I so wanted to cry while I was talking to her. As so much of what she was saying hit home and was so true and exactly how I was feeling, even though I didn’t know so at the time.

This is something I felt inspired to write after thinking about this all and having this chat earlier.

“Do not put a facade up, that all is well, when it’s truly not.

Tell someone if you are in pain emotionally.

Reach out.

You’ll be glad you did, no matter how hard that first step is”

Yeah, so I’d say, that describes me somewhat. I sometimes, though not realizing it. Put up a facade. Because, I get so over the not coping. I spent so much time in Annabelle’s first year or so, not coping and not feeling so shit hot. So naturally, I do not welcome those, not so positive feelings. I want to be rid of them. I don’t want them as part of my life.

I got desperate a few weeks ago and took 2 whole anti-depressants! Yeah that’s kind of a piss take. As 2 anti-depressants is actually a normal dose for most people. 2-3 I have heard. Yet I used to only be on 1. But that’s not my point. The point was, I was just not coping and snappy and anxious and generally over feeling so crap. So I felt desperate and took them. Thinking, well they might not be so bad, they’ll calm me down at least. And maybe, the side effects won’t be so bad.

…yeah, nah!!!

Those innocent 2 tablets. Though they did calm me down. They also made me extremely nauseous and I threw up everything I ate for 2 days and the exhaustion they caused, lasted a whole week! So yeah, not going down that road again!

It’s because I’d run out of my trusty 30 Plus tablets a few weeks ago and couldn’t afford anymore. So I was left to cope with myself, without any form of medication.

So yeah, also not keen to let myself run out of the 30 Plus tablets again. As, unfortunately, no matter how good my attitude or health or diet, I still seem to go back to not coping so well.

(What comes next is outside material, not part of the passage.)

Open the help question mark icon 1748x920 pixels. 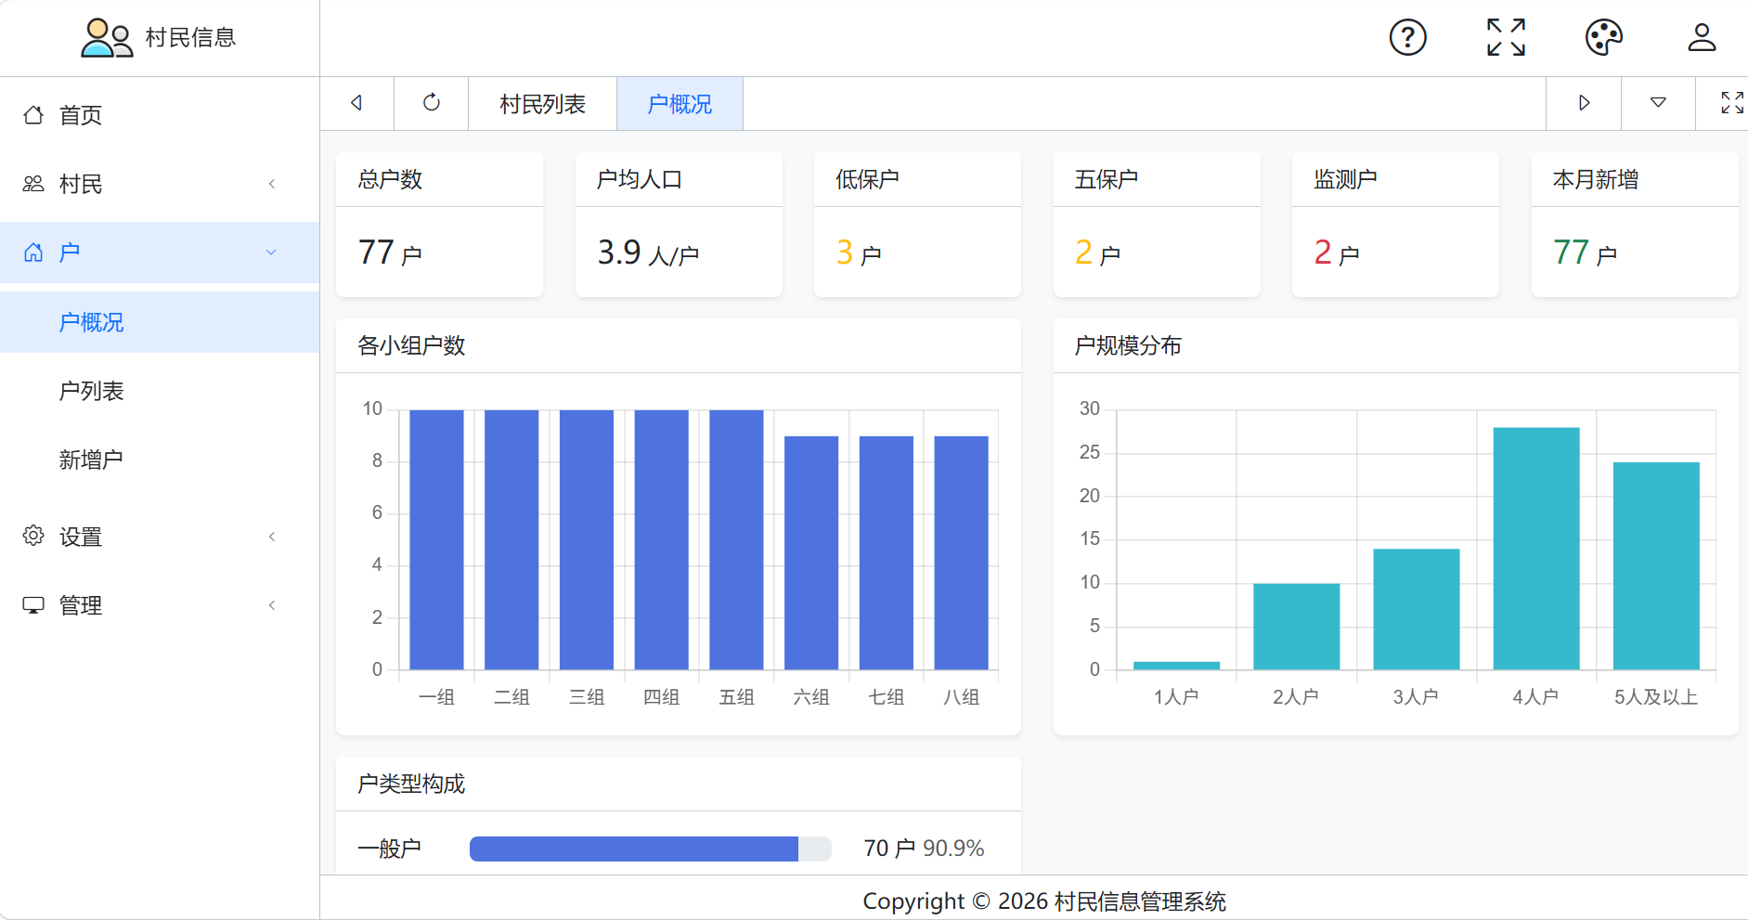pos(1407,38)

Gah, I hate it! I hate that I still manage to get back to that place I so hate. I so don’t like being in that place. Could be worse though. It’s not like I’m anything like I was when I suffered with severe PND. I am much better in so many ways in comparison.

It just totally sux, that I have a really good day, one day and then the next, I feel like that.

It’s not totally school holidays to blame. Though it partly is. For some reason, I come unhinged around the school holidays. I think it’s just maybe something that happens, slowly, over a period of months and that happens to coincide with school holidays. So it’s not the school holidays, but the extra demands on me during the school holidays just effect my ability to cope. As there’s more required of me then.

Apparently the constant fatigue I have may not in fact be any medical condition. …Unless you call being a full time Mum a medical condition LOL! Apparently it’s a normal state to dwell in if you are a Mum.

And an update on the weight loss/diet. That’s going…ok…I guess. I have been a bit unhealthy with my diet lately and totally slack on the exercise front.

I wonder if I might be doing that unconscious self-sabotaging again. As I got to within 2 kgs of my goal weight and seem to have gone a bit inconsistent on it all again and gained a little. But to be fair, not a lot. Only 1.9kgs over my lowest weight so far.

I dunno, maybe it’s just me feeling a little relaxed, due to feeling a bit more ok about my body. Maybe it’s not such a bad thing.

That’s all for now. I have no idea if anyone still has time to read my blog, but hey. At least it’s here if it wants to be read and at least I’m getting stuff off my chest. Which is good for me anyway.